Your instructions
Task for the records below: repeat the line containing "Viewport: 735px width, 447px height." and every line after it, exactly and with nothing else, but leave out the pictures.

Data to examine
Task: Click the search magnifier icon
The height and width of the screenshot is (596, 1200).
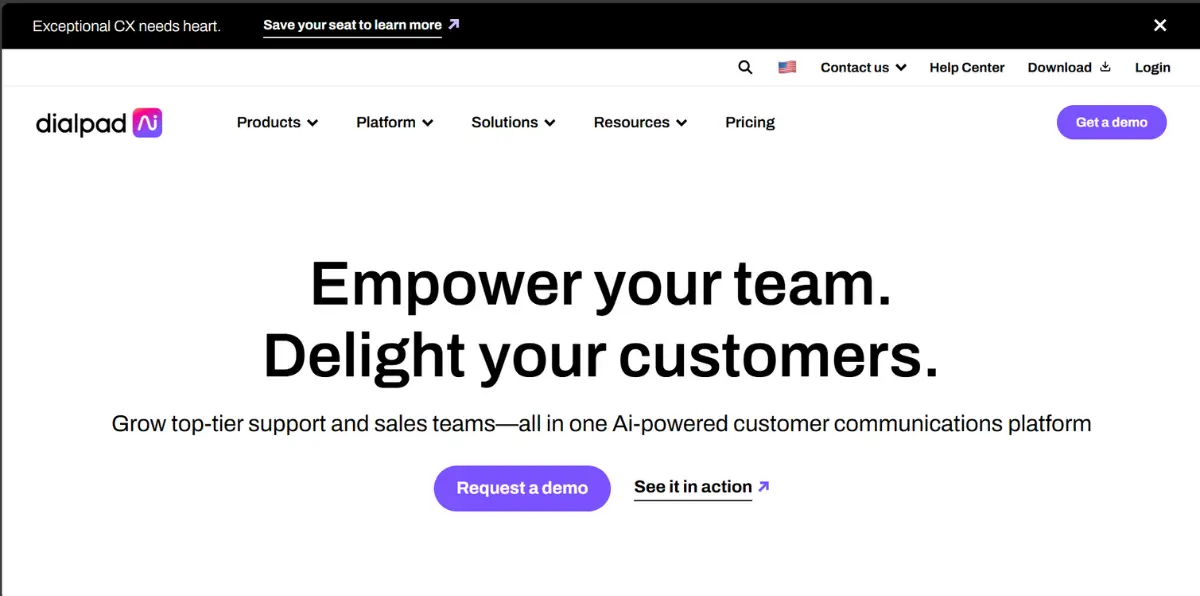Action: [745, 67]
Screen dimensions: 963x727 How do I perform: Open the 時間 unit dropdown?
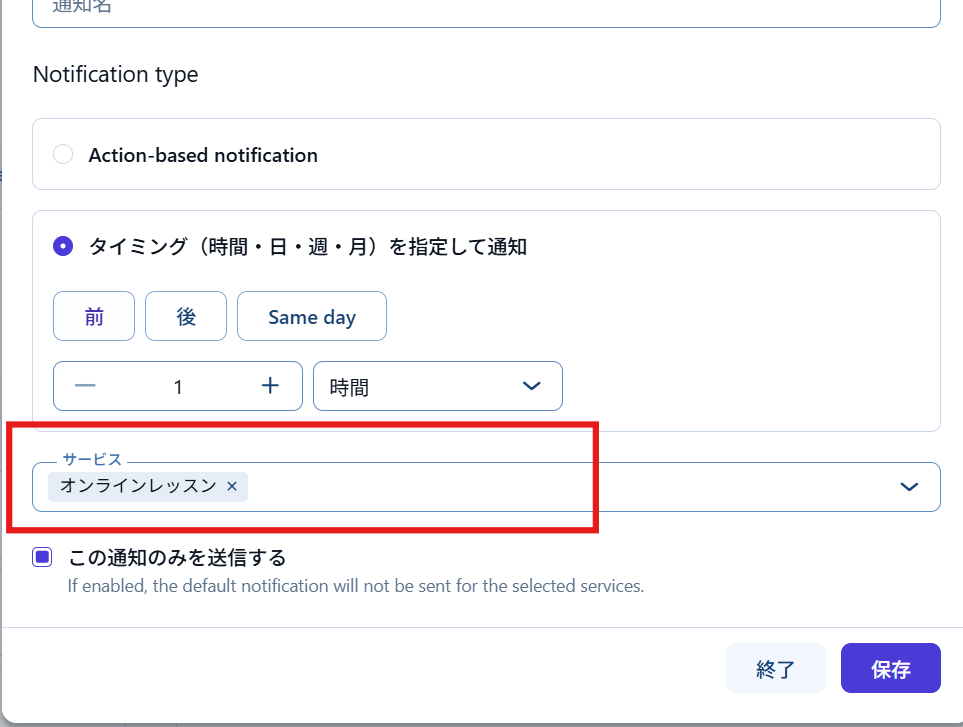[x=437, y=386]
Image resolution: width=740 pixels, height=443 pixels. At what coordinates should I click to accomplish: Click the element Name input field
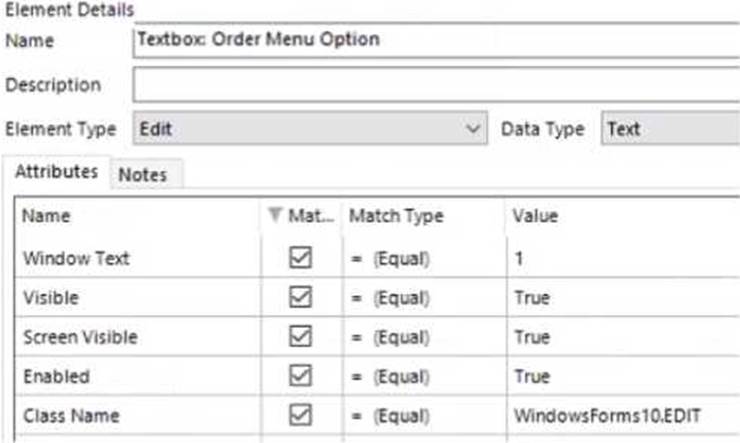(437, 40)
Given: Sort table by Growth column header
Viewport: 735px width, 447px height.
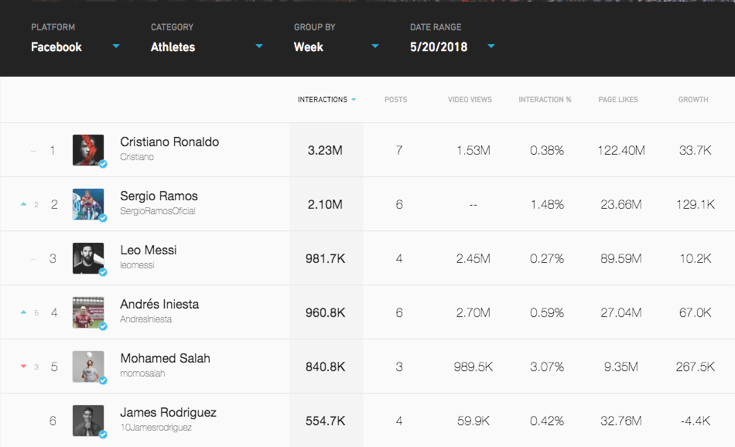Looking at the screenshot, I should [x=693, y=100].
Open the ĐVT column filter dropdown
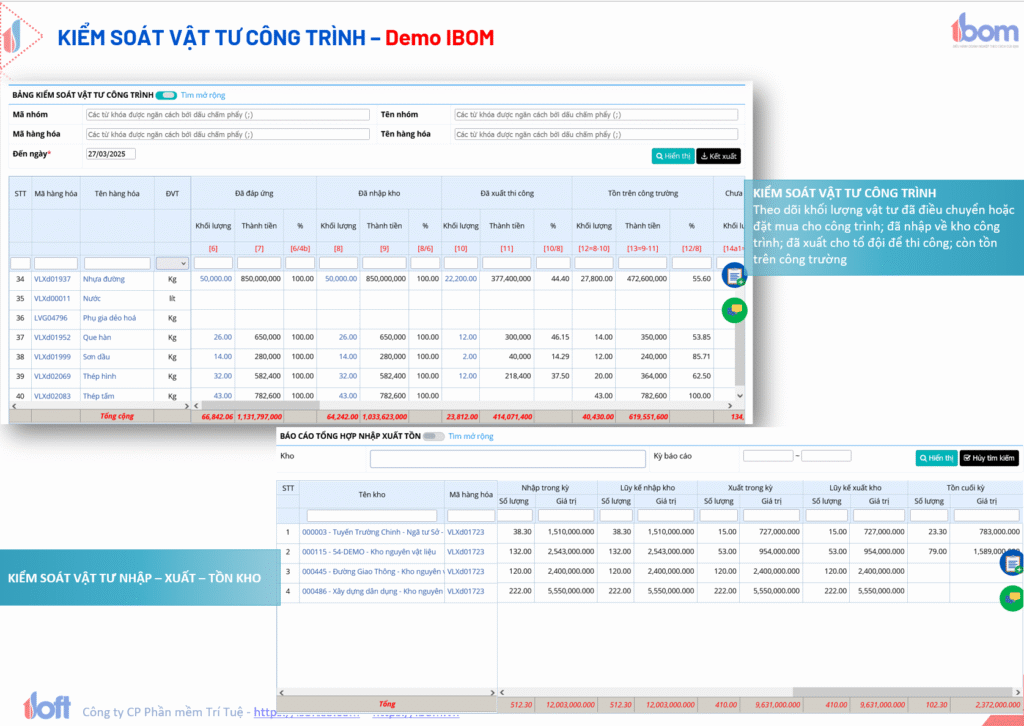 pos(172,263)
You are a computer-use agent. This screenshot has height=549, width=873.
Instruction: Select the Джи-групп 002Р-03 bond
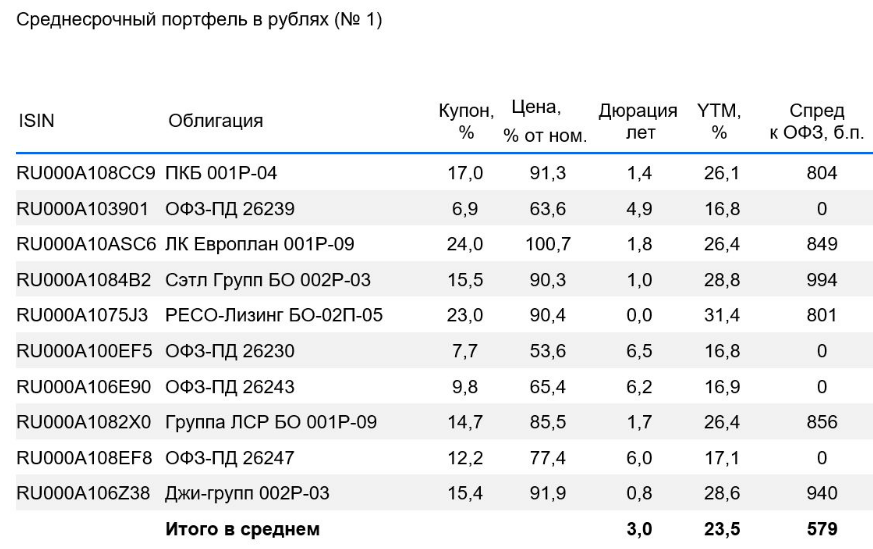247,493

Output
Viewport: 735px width, 447px height.
Looking at the screenshot, I should [x=693, y=100].
Open the ĐVT column filter dropdown
 pos(172,263)
You are a computer-use agent. This screenshot has height=549, width=873.
Instruction: Select the Джи-групп 002Р-03 bond
247,493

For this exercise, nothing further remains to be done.